[Entries taken from a collection]
*** Block opens ***

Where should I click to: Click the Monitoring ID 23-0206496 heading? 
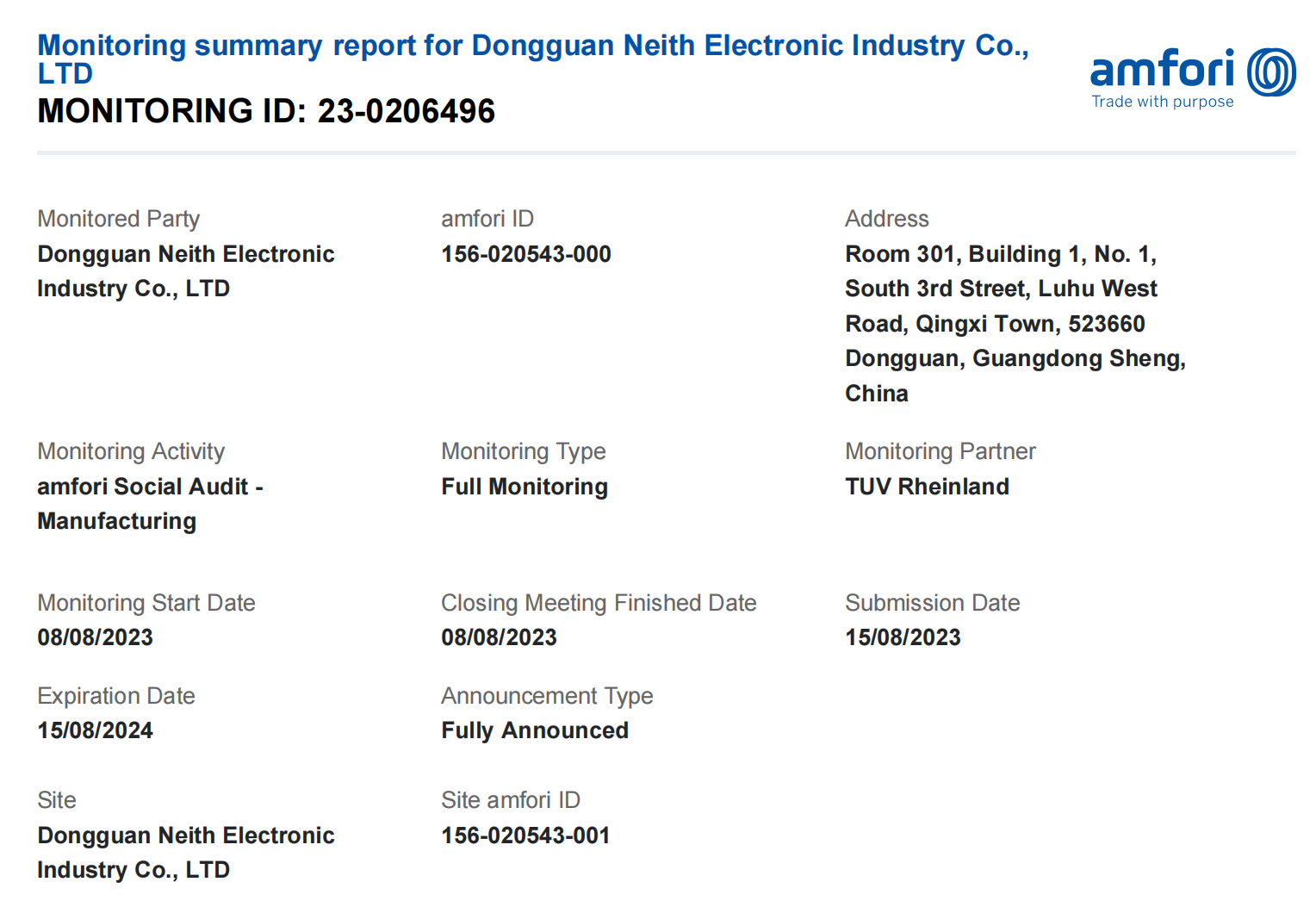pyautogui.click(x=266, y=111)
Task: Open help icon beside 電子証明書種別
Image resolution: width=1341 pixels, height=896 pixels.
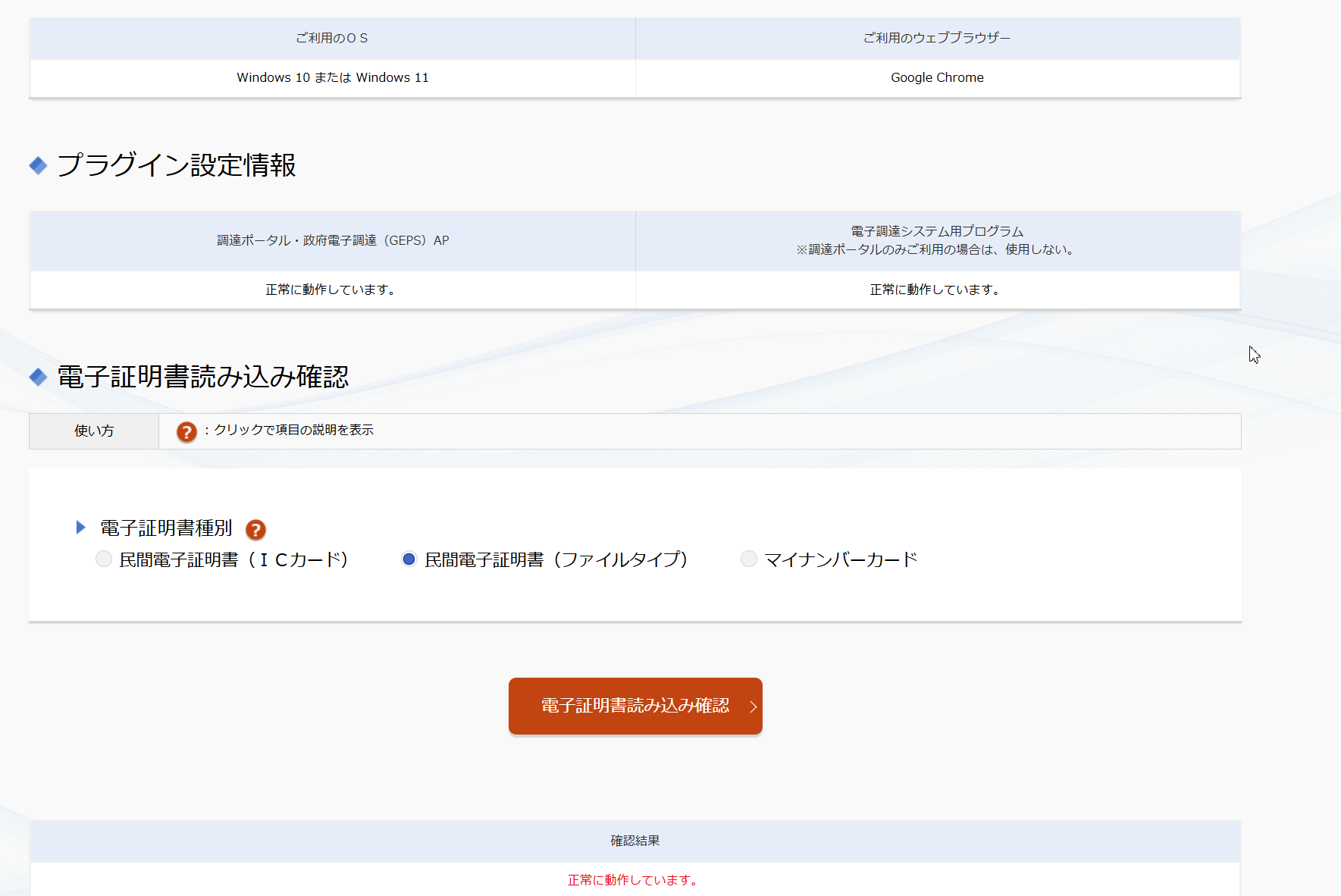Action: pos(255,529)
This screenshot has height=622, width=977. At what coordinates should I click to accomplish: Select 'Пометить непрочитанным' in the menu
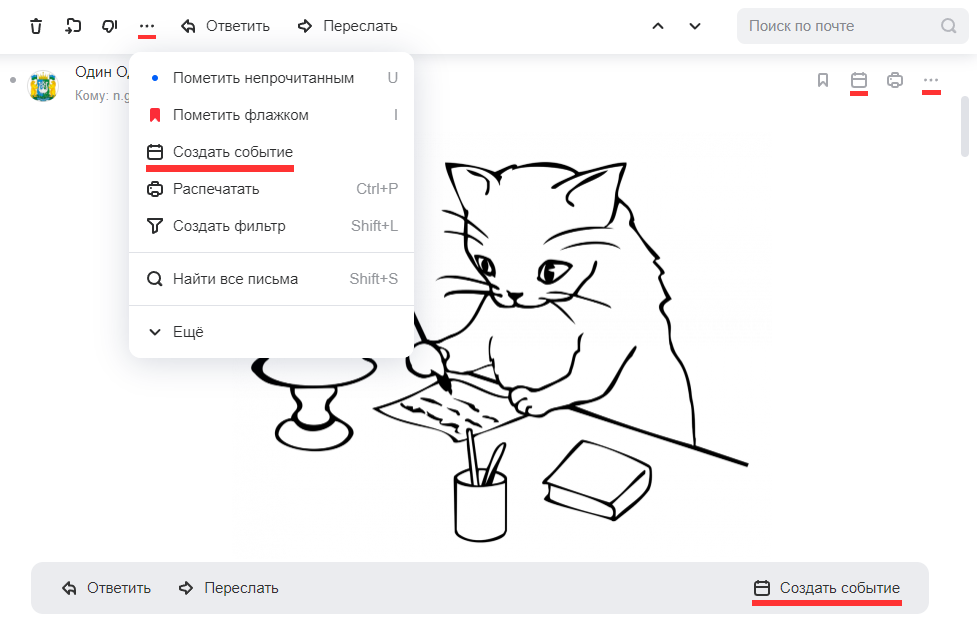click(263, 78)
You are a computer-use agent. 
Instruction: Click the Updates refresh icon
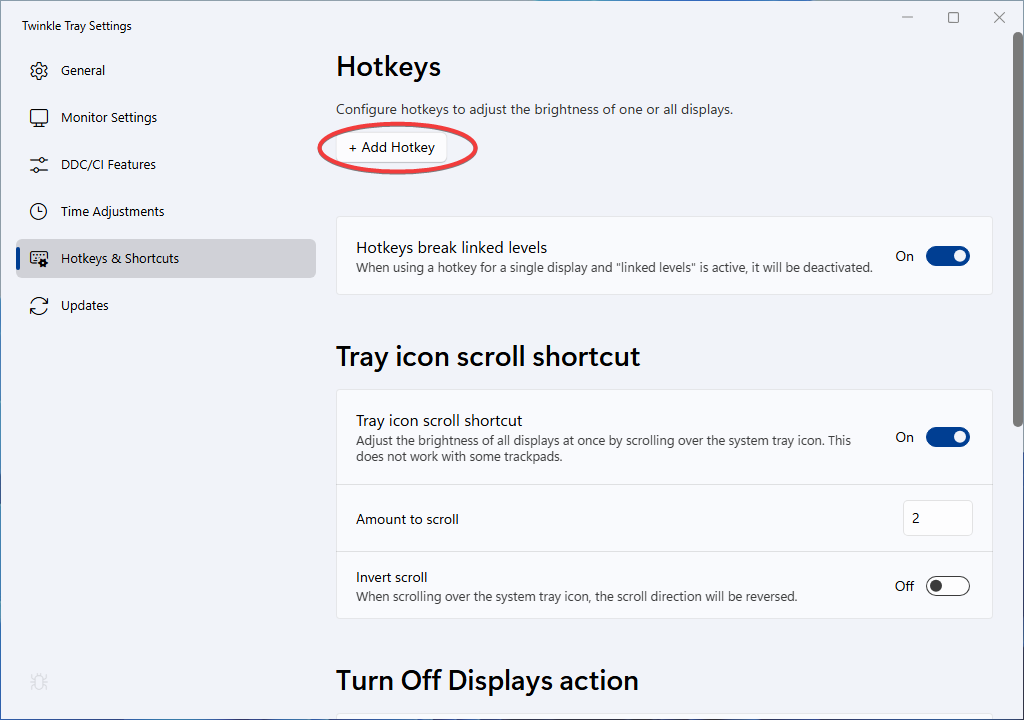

*** Block closes ***

■ What you need to do:
Except for the pictures, print the data above exactly.

■ Written solution:
Where should I click to: Click the Monitoring ID 23-0206496 heading? 
pyautogui.click(x=266, y=111)
Task: Open help icon beside 電子証明書種別
Image resolution: width=1341 pixels, height=896 pixels.
Action: pos(255,529)
This screenshot has height=622, width=977. At what coordinates should I click to accomplish: Select 'Пометить непрочитанным' in the menu
click(263, 78)
You are a computer-use agent. 
Instruction: Click the Updates refresh icon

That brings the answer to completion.